--- Begin Provided data ---

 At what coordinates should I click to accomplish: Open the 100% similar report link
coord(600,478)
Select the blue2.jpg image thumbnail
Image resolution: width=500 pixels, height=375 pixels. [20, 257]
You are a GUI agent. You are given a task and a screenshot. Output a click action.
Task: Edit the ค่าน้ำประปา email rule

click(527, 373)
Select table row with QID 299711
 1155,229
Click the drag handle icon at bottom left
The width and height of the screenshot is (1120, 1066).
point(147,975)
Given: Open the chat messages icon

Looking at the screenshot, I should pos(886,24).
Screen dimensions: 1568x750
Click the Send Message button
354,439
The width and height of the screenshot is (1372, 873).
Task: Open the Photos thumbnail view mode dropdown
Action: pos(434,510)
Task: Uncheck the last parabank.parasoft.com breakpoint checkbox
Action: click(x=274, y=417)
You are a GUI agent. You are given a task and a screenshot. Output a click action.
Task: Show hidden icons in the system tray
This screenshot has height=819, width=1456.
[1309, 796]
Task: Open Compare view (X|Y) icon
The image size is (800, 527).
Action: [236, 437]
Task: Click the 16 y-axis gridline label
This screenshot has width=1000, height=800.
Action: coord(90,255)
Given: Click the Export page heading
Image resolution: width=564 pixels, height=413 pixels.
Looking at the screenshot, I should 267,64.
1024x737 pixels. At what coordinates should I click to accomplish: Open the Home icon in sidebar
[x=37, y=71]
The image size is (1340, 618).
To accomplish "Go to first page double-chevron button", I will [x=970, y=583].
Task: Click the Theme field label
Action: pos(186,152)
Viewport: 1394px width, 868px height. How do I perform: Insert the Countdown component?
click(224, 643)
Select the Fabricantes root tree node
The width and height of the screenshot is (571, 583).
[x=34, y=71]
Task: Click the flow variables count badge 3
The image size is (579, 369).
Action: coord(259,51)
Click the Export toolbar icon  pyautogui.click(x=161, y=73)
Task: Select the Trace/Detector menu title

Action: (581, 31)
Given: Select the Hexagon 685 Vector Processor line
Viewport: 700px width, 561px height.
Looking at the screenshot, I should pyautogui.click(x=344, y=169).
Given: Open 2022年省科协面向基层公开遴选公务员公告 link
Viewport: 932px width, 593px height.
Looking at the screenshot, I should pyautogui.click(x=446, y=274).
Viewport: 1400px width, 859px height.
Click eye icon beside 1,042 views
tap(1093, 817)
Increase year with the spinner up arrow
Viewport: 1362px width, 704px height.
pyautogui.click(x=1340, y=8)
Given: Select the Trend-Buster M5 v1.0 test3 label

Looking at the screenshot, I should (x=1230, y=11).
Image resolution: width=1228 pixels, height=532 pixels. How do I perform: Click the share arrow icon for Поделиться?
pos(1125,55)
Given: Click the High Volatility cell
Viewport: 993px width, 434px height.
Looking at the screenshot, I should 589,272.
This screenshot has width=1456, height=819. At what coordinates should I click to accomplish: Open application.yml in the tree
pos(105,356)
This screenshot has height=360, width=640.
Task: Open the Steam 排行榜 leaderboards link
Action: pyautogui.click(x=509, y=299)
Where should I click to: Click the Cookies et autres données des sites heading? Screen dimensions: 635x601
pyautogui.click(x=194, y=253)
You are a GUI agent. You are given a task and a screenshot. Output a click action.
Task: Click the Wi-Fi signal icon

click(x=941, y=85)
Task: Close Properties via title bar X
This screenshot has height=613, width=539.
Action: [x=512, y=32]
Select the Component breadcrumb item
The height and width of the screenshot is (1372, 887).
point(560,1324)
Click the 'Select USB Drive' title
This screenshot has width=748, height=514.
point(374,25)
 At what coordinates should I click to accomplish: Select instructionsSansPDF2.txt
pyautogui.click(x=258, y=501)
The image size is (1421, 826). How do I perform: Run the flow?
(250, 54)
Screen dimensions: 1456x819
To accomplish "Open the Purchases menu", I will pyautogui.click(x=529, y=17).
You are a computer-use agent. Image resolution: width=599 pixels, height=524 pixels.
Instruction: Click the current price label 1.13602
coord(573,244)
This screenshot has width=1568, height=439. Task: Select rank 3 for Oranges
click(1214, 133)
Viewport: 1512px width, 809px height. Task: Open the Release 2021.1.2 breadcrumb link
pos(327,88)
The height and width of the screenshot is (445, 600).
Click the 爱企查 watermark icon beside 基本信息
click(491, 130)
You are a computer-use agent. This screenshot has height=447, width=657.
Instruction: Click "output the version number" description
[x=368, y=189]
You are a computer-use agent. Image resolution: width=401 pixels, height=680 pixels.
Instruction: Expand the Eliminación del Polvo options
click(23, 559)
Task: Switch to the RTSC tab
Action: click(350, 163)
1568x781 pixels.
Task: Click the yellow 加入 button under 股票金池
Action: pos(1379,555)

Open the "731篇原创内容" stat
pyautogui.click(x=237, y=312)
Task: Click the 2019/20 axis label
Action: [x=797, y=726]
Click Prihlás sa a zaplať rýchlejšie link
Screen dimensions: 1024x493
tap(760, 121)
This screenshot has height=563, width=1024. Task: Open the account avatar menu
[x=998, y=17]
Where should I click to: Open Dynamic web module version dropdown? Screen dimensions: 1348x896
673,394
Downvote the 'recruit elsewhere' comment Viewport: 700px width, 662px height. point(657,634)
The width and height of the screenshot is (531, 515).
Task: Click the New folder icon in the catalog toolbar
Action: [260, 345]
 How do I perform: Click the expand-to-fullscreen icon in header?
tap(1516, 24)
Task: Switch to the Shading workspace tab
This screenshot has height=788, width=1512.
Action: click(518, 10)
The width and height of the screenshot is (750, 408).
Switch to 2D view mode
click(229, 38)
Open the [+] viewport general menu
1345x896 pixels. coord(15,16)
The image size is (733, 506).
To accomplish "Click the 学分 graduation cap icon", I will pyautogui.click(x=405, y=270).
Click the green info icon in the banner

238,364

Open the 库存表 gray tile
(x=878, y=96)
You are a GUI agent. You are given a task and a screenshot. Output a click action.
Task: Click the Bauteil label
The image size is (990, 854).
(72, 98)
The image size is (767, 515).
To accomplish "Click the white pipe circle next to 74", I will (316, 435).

--- End Provided data ---

» **Task requirements**:
Output these records as a numbered list with the blank lines removed, covering every record.

» **Output of the task**:
1.  At what coordinates should I click to accomplish: Open the 100% similar report link
2. coord(600,478)
3. Select the blue2.jpg image thumbnail
4. Image resolution: width=500 pixels, height=375 pixels. [20, 257]
5. You are a GUI agent. You are given a task and a screenshot. Output a click action.
6. Task: Edit the ค่าน้ำประปา email rule
7. click(527, 373)
8. Select table row with QID 299711
9.  1155,229
10. Click the drag handle icon at bottom left
11. The width and height of the screenshot is (1120, 1066).
12. point(147,975)
13. Given: Open the chat messages icon
14. Looking at the screenshot, I should pos(886,24).
15. Screen dimensions: 1568x750
16. Click the Send Message button
17. 354,439
18. The width and height of the screenshot is (1372, 873).
19. Task: Open the Photos thumbnail view mode dropdown
20. Action: pos(434,510)
21. Task: Uncheck the last parabank.parasoft.com breakpoint checkbox
22. Action: click(x=274, y=417)
23. You are a GUI agent. You are given a task and a screenshot. Output a click action.
24. Task: Show hidden icons in the system tray
25. This screenshot has height=819, width=1456.
26. [1309, 796]
27. Task: Open Compare view (X|Y) icon
28. The image size is (800, 527).
29. Action: [236, 437]
30. Task: Click the 16 y-axis gridline label
31. This screenshot has width=1000, height=800.
32. Action: coord(90,255)
33. Given: Click the Export page heading
34. Image resolution: width=564 pixels, height=413 pixels.
35. Looking at the screenshot, I should 267,64.
36. 1024x737 pixels. At what coordinates should I click to accomplish: Open the Home icon in sidebar
37. [x=37, y=71]
38. The image size is (1340, 618).
39. To accomplish "Go to first page double-chevron button", I will [x=970, y=583].
40. Task: Click the Theme field label
41. Action: pos(186,152)
42. Viewport: 1394px width, 868px height. How do I perform: Insert the Countdown component?
43. click(224, 643)
44. Select the Fabricantes root tree node
45. The width and height of the screenshot is (571, 583).
46. [x=34, y=71]
47. Task: Click the flow variables count badge 3
48. The image size is (579, 369).
49. Action: coord(259,51)
50. Click the Export toolbar icon  pyautogui.click(x=161, y=73)
51. Task: Select the Trace/Detector menu title
52. Action: (581, 31)
53. Given: Select the Hexagon 685 Vector Processor line
54. Viewport: 700px width, 561px height.
55. Looking at the screenshot, I should pyautogui.click(x=344, y=169).
56. Given: Open 2022年省科协面向基层公开遴选公务员公告 link
57. Viewport: 932px width, 593px height.
58. Looking at the screenshot, I should pyautogui.click(x=446, y=274).
59. Viewport: 1400px width, 859px height.
60. Click eye icon beside 1,042 views
61. tap(1093, 817)
62. Increase year with the spinner up arrow
63. Viewport: 1362px width, 704px height.
64. pyautogui.click(x=1340, y=8)
65. Given: Select the Trend-Buster M5 v1.0 test3 label
66. Looking at the screenshot, I should (x=1230, y=11).
67. Image resolution: width=1228 pixels, height=532 pixels. How do I perform: Click the share arrow icon for Поделиться?
68. pos(1125,55)
69. Given: Click the High Volatility cell
70. Viewport: 993px width, 434px height.
71. Looking at the screenshot, I should 589,272.
72. This screenshot has width=1456, height=819. At what coordinates should I click to accomplish: Open application.yml in the tree
73. pos(105,356)
74. This screenshot has height=360, width=640.
75. Task: Open the Steam 排行榜 leaderboards link
76. Action: pyautogui.click(x=509, y=299)
77. Where should I click to: Click the Cookies et autres données des sites heading? Screen dimensions: 635x601
78. pyautogui.click(x=194, y=253)
79. You are a GUI agent. You are given a task and a screenshot. Output a click action.
80. Task: Click the Wi-Fi signal icon
81. click(x=941, y=85)
82. Task: Close Properties via title bar X
83. This screenshot has height=613, width=539.
84. Action: [x=512, y=32]
85. Select the Component breadcrumb item
86. The height and width of the screenshot is (1372, 887).
87. point(560,1324)
88. Click the 'Select USB Drive' title
89. This screenshot has width=748, height=514.
90. point(374,25)
91.  At what coordinates should I click to accomplish: Select instructionsSansPDF2.txt
92. pyautogui.click(x=258, y=501)
93. The image size is (1421, 826). How do I perform: Run the flow?
94. (250, 54)
95. Screen dimensions: 1456x819
96. To accomplish "Open the Purchases menu", I will pyautogui.click(x=529, y=17).
97. You are a computer-use agent. Image resolution: width=599 pixels, height=524 pixels.
98. Instruction: Click the current price label 1.13602
99. coord(573,244)
100. This screenshot has width=1568, height=439. Task: Select rank 3 for Oranges
101. click(1214, 133)
102. Viewport: 1512px width, 809px height. Task: Open the Release 2021.1.2 breadcrumb link
103. pos(327,88)
104. The height and width of the screenshot is (445, 600).
105. Click the 爱企查 watermark icon beside 基本信息
106. click(491, 130)
107. You are a computer-use agent. This screenshot has height=447, width=657.
108. Instruction: Click "output the version number" description
109. [x=368, y=189]
110. You are a computer-use agent. Image resolution: width=401 pixels, height=680 pixels.
111. Instruction: Expand the Eliminación del Polvo options
112. click(23, 559)
113. Task: Switch to the RTSC tab
114. Action: click(350, 163)
115. 1568x781 pixels.
116. Task: Click the yellow 加入 button under 股票金池
117. Action: pos(1379,555)
118. Open the "731篇原创内容" stat
119. pyautogui.click(x=237, y=312)
120. Task: Click the 2019/20 axis label
121. Action: [x=797, y=726]
122. Click Prihlás sa a zaplať rýchlejšie link
123. Screen dimensions: 1024x493
124. tap(760, 121)
125. This screenshot has height=563, width=1024. Task: Open the account avatar menu
126. [x=998, y=17]
127. Where should I click to: Open Dynamic web module version dropdown? Screen dimensions: 1348x896
128. 673,394
129. Downvote the 'recruit elsewhere' comment Viewport: 700px width, 662px height. point(657,634)
130. The width and height of the screenshot is (531, 515).
131. Task: Click the New folder icon in the catalog toolbar
132. Action: [260, 345]
133.  How do I perform: Click the expand-to-fullscreen icon in header?
134. tap(1516, 24)
135. Task: Switch to the Shading workspace tab
136. This screenshot has height=788, width=1512.
137. Action: click(518, 10)
138. The width and height of the screenshot is (750, 408).
139. Switch to 2D view mode
140. click(229, 38)
141. Open the [+] viewport general menu
142. 1345x896 pixels. coord(15,16)
143. The image size is (733, 506).
144. To accomplish "Click the 学分 graduation cap icon", I will pyautogui.click(x=405, y=270).
145. Click the green info icon in the banner
146. 238,364
147. Open the 库存表 gray tile
148. (x=878, y=96)
149. You are a GUI agent. You are given a task and a screenshot. Output a click action.
150. Task: Click the Bauteil label
151. The image size is (990, 854).
152. (72, 98)
153. The image size is (767, 515).
154. To accomplish "Click the white pipe circle next to 74", I will (316, 435).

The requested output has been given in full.